4.Irregular Heartbeat or Arrhythmia
An early sign that something in the cardiovascular system is out of whack is irregular heartbeat, or arrhythmia. It may feel like your heart is skipping beats, beating too fast, or pounding too hard.Coronary artery disease (CAD) is the leading cause of sudden death for both men and women because it can lead to both heart attack and stroke.
The most common cause of irregular heartbeat is CAD, which restricts blood flow to the heart, straining the electrical system that keeps the heartbeat regular and coordinates it with other functions. Heart failure can also cause arrhythmias because the weakened heart overcompensates by beating harder and faster.
5.Puffy or Swollen Legs or Feet
If you notice a strange tightness when you take off shoes and socks, you might be have a problem with fluid retention, or edema.Fluid retention can be a sign of coronary artery disease (CAD), heart failure, and other forms of cardiovascular disease.More than 80 million people have one or more forms of cardiovascular disease, and approximately 900,000 people die from it each year.
Fluid retention occurs when the heart doesn’t pump strongly enough and blood doesn’t carry waste products away from tissues. Edema usually starts in the feet, ankles, fingers, hands, and legs because they’re furthest from the heart, where circulation is poorer.
6.Constriction or Aching in the Chest or Shoulder
A common symptom of coronary artery disease (CAD) is angina, which is a type of chest pain that feels like a deep ache or weight on the chest. One of the reasons angina is often missed is that it feels different to different people; to some it’s more of a heaviness, fullness, or pressure rather than pain. It can also be mistaken for indigestion or heartburn when the pain occurs lower down in the abdominal area. The tightness, constriction, or pain may also occur in the shoulder, neck, jaw, arm, or upper back, where it may be mistaken for a pulled muscle.
According to the National Heart, Lung, and Blood Institute, 17 million people are living with angina.Cases of angina are divided almost equally between men and women, with men being slightly more at risk.
When plaque builds up in the coronary arteries, it deprives the heart muscle of blood, making it feel squeezed. Most people with stable angina find that episodes are most often triggered by anything that puts an additional strain on the heart, such as exercise or stress.
7.Shortness of Breath
AN early sign that something is wrong with a major bodily system is shortness of breath, typically with exercise, exertion, and stress.It may feel like you can’t catch your breath, or you may notice a feeling of compression in the chest and lungs, making it difficult to take a deep breath.
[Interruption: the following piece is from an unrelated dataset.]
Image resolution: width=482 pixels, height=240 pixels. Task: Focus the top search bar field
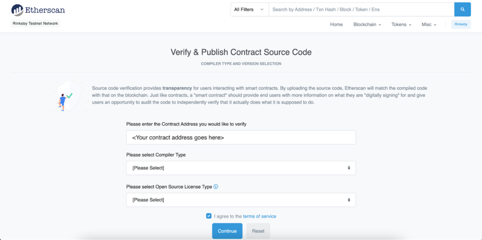click(361, 9)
Another breathing symptom of poor circulation may be labored breathing, which occurs when fluid accumulates in the lungs. If you notice that your breathing problems are worse at night or anytime you lie down, that can also indicate a heart problem.A study carried out by the National Institute of Health (and published in Circulation: Journal of the American Heart Institute) found that 40% of women who had had heart attacks reported a strange shortness of breathe.
When your heart isn’t pumping strongly enough, less oxygen circulates in your blood. The result is shortness of breath; you might feel like you do at high altitude or when you’ve run for the bus, unable to draw enough oxygen into your lungs.